The test consists of creating a tweet dashboard to showcase text mining, data visualization, statistical analysis and development skills.

* The app needs to stream tweets written in Portuguese from twitter API .
* The app needs to classify tweet sentiment.
  * Example classes are positive and negative denoting the tweet sentiment, but feel free to add more classes as you see fit.
* The app needs to show tweets being classified in real-time in a dashboard.
* The classifier must be written in Python, as it is our language of choice regarding data science. The rest can be written in your language of choice.
* Feel free to use python libraries, no need to write things from scratch.
* Accuracy report
  * What metric are you using? Why ?
  * Which type of test did you choose ?
  * Include the test dataset.
* Your code need to be on your GitHub profile.
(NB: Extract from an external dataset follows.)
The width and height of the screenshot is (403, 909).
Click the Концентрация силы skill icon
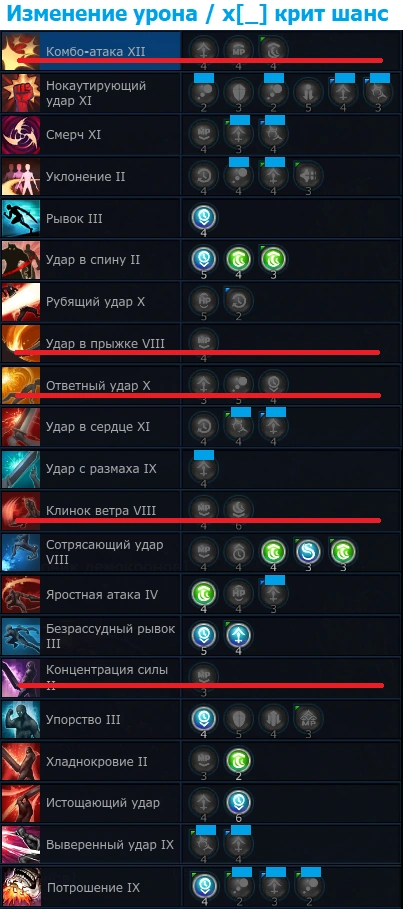[x=21, y=678]
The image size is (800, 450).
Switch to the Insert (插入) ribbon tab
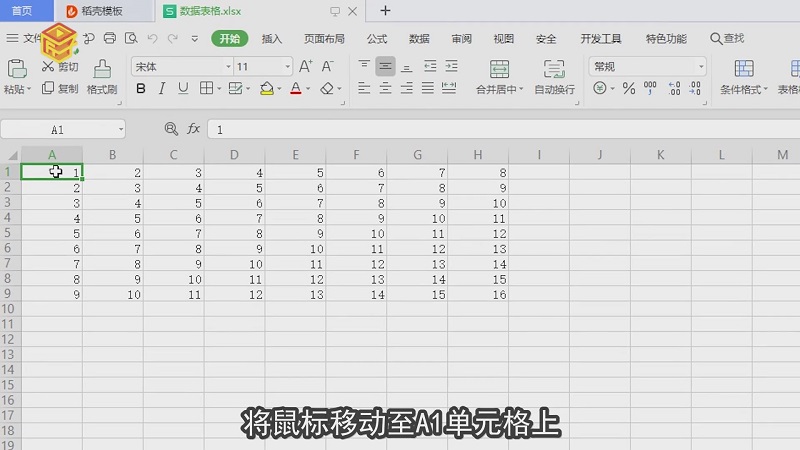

Bonus points if you do the following:

* Dashboard with metrics (e.g. charts with tweet sentiment, time series, etc etc).
* Your code is scalable.
* Your code is hosted on a Cloud provider.
* Your code runs inside docker containers, bonus points if running inside a Kubernetes Cluster.

# Imports

First, let's do some imports.

In [2]:
import glob
import pandas as pd 
import re
import string

from sklearn.feature_extraction.text import CountVectorizer, TfidfVectorizer
from sklearn.model_selection import cross_val_predict
from sklearn.pipeline import Pipeline
from sklearn.metrics import classification_report

from sklearn.naive_bayes import MultinomialNB
from sklearn.linear_model import LogisticRegression

import nltk
nltk.download('stopwords')
nltk.download('punkt')
from nltk.tokenize import word_tokenize, TweetTokenizer

import pickle

[nltk_data] Downloading package stopwords to /root/nltk_data...
[nltk_data]   Unzipping corpora/stopwords.zip.
[nltk_data] Downloading package punkt to /root/nltk_data...
[nltk_data]   Unzipping tokenizers/punkt.zip.


# Dataset

We chose the dataset proposed by Brum and Nunes (2017), since it is the larger manually anotated corpus in Portuguese, considering the 3-polarity classification: negative, positive and neutral. Although the dataset is not public available (due to Twitter Privacy Policy), you can contact the first author to get the original dataset. For further references check: http://bitbucket.org/HBrum/tweetsentbr/ 

Once you get the dataset, just drag-and-drop to the Google Colab folder on the left menu for temporary use.

In [4]:
# Load all files into a single DataFrame (positive, negative and neutral)
all_files = glob.glob("tweets*") 
df_files = (pd.read_fwf(f, header=None) for f in all_files)
df1 = pd.concat(df_files, ignore_index=True)
df1.rename(columns = {0: 'id', 1: 'tweet'}, inplace=True)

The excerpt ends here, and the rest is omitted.